Exercise data:
[START]

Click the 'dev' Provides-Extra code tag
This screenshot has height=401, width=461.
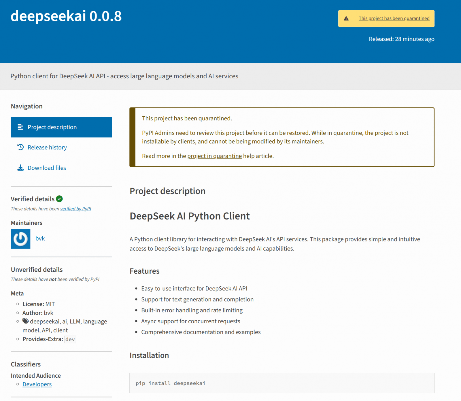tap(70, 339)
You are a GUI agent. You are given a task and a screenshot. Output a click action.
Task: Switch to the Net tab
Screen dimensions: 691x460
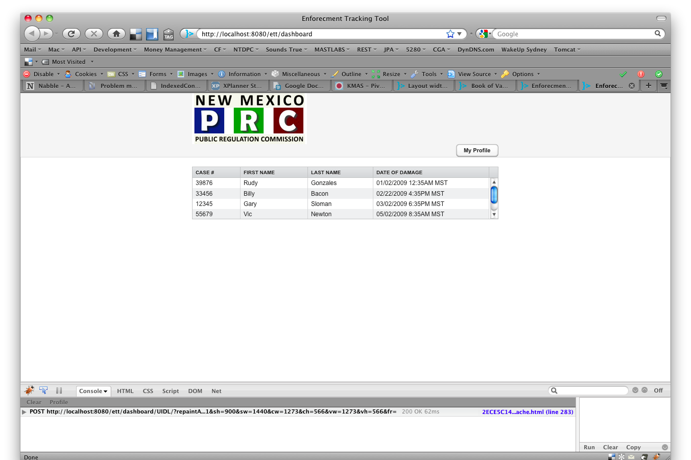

[END]
[START]

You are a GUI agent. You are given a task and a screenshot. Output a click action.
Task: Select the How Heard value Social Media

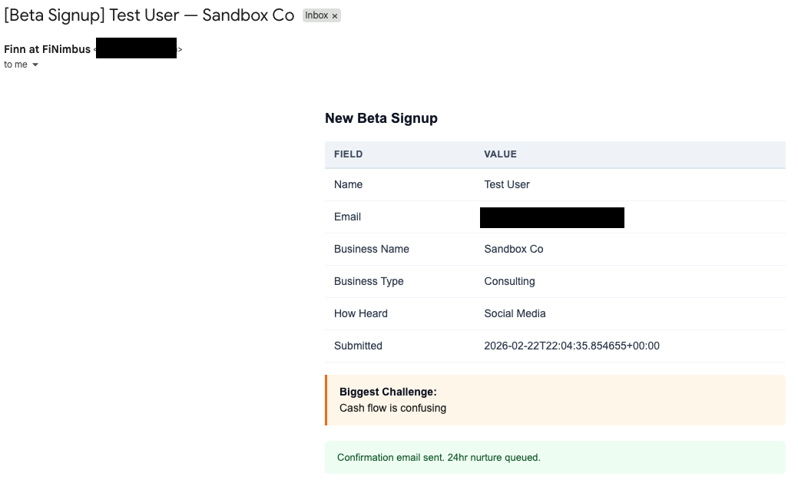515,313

[END]

Goal of the exercise: Please return everything from the line containing "Click the 'dev' Provides-Extra code tag" down to the line containing "Screen dimensions: 691x460" in the material above, both lines included, copied word for word. Leave the pictures out of your answer.

Solution:
Click the 'dev' Provides-Extra code tag
This screenshot has height=401, width=461.
tap(70, 339)
You are a GUI agent. You are given a task and a screenshot. Output a click action.
Task: Switch to the Net tab
Screen dimensions: 691x460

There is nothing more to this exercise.